● Work to complete
Find each line below that includes "Letter", then copy it.

● Extracted material
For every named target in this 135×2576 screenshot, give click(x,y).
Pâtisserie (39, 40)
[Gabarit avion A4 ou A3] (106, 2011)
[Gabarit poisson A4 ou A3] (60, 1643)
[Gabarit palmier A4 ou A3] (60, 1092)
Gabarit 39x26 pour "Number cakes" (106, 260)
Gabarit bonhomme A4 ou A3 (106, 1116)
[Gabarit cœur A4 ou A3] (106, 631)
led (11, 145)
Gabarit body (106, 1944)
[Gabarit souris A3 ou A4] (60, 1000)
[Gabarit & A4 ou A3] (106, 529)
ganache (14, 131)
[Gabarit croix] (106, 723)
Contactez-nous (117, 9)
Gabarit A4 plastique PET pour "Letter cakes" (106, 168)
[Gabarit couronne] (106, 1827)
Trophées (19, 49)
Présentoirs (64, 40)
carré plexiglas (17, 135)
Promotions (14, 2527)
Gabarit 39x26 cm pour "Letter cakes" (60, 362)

● Task output
Gabarit A4 plastique PET pour "Letter cakes" (106, 168)
Gabarit 39x26 cm pour "Letter cakes" (60, 362)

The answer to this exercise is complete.